24 dicembre, 2011

Earth, The Bees Made Honey In The Lion's Skull (2008)


  1. Omens and Portents I: The Driver - 09:06
  2. Rise To Glory - 05:47
  3. Miami Morning Coming Down II (Shine) - 08:01
  4. Engine Of Ruin - 06:28
  5. Omens and Portents II: Carrion Crow - 08:04
  6. Hung From The Moon - 07:44
  7. The Bees Made Honey In The Lion's Skull - 08:15

Dylan Carlson - Chitarra
Steve Moore - Piano, organo, wurlitzer
Adrienne Davies - Batteria
Don McGrevy - Basso

Aridità. Con questa parola potrei andare a capo, mettere il voto e chiudere il laptop. Ma così facendo la mia presunta professione di recensione, aiutatemi a dire professione, verrebbe gettata abbastanza nel ridicolo e perderei inoltre il piacere di scrivere un'altra recensione sofferta e laboriosa...

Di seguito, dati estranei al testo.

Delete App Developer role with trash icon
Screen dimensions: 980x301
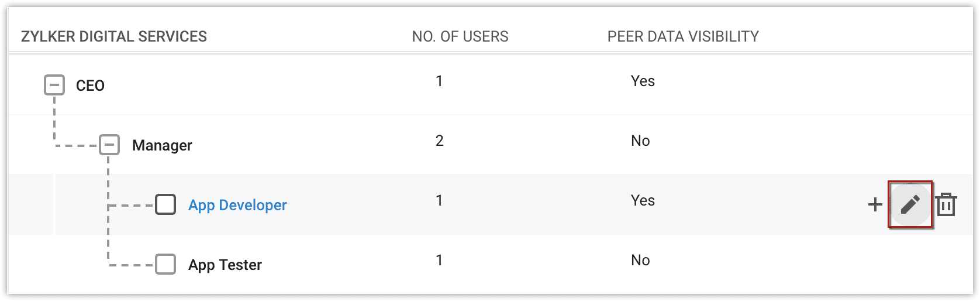[x=946, y=204]
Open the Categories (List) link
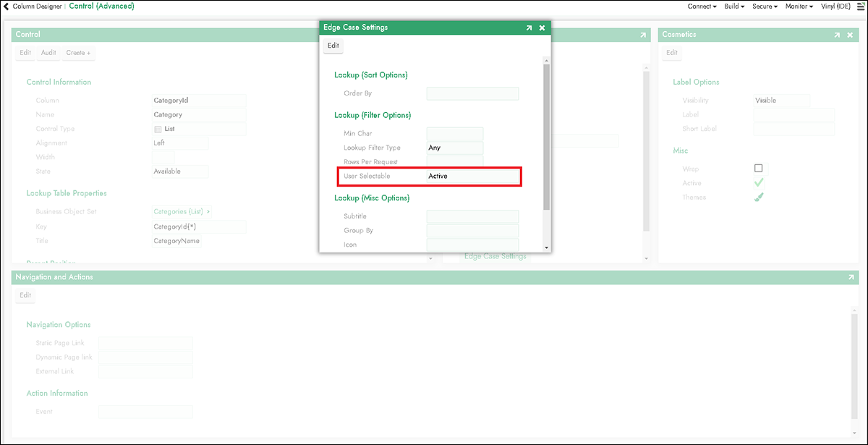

Anche questa volta ci ritroviamo circondati da paesaggi che permettono all'orizzonte di perdersi in se stesso. Ma questa volta è fatto di sabbia, ossa, asfalto crepato e altra sabbia. Niente meno che l'attitudine desert rock più “desertˮ possibile, dalla quale vengono prelevate poche parti ed ordinate in una successione ornata scheletricamente.
Al contempo, però, esattamente come l'aridità, l'opera si presenta come ostile. Niente affatto cattiva: solo ostile. La possibilità di scalare un muro ideale così alto sta semplicemente nell'ascoltare le storie senza voce che ci vengono proposte. Storie che sembrano estrapolate da qualche spaghetto western underground, fatte di wiskey, sigari e rivoltelle. Una volta imparato a fare ciò, la dimensione che ci si ritrova a portata di mano con Bees Make The Honey In The Lion's Skull, diventa semplicemente affascinante. Le visioni di distese chiare e assolta divengono trasparenti. Ciò che prima poteva sembrare arduo da percorrere come un fiume a ritroso in barca a remi, al contrario, scorre liscio come un ruscello tra la pietra, che mai cambia direzione o si imbatte in cadute o ristagni.

Una volta dentro questa dimensione, l'ostilità serpeggiante sopra citata sembra solo apparente. L'attitudine peggiore sarà solo il distaccamento dal circondario, verso il quale si rivolgerà inevitabilmente l'ascoltatore durante la riproduzione di questi cinquantatre minuti morriconiani, suddivisi in sette tracce per pura consuetudine. Noioso, lo definerebbero in molti, non appena l'alchimia delle note inizia. Semplicemente, questo è il parere di menti troppo pragmatiche per lasciare che la psichedelia a rallentatore dell'opera prenda piede dentro di loro, e intorno a loro.
Ma per chiunque abbia già ammirato questo quadro concentrato solo in se stesso, le api continueranno a ronzare caoticamente intorno al teschio del leone, e solo per loro, il miele colerà in abbondanza.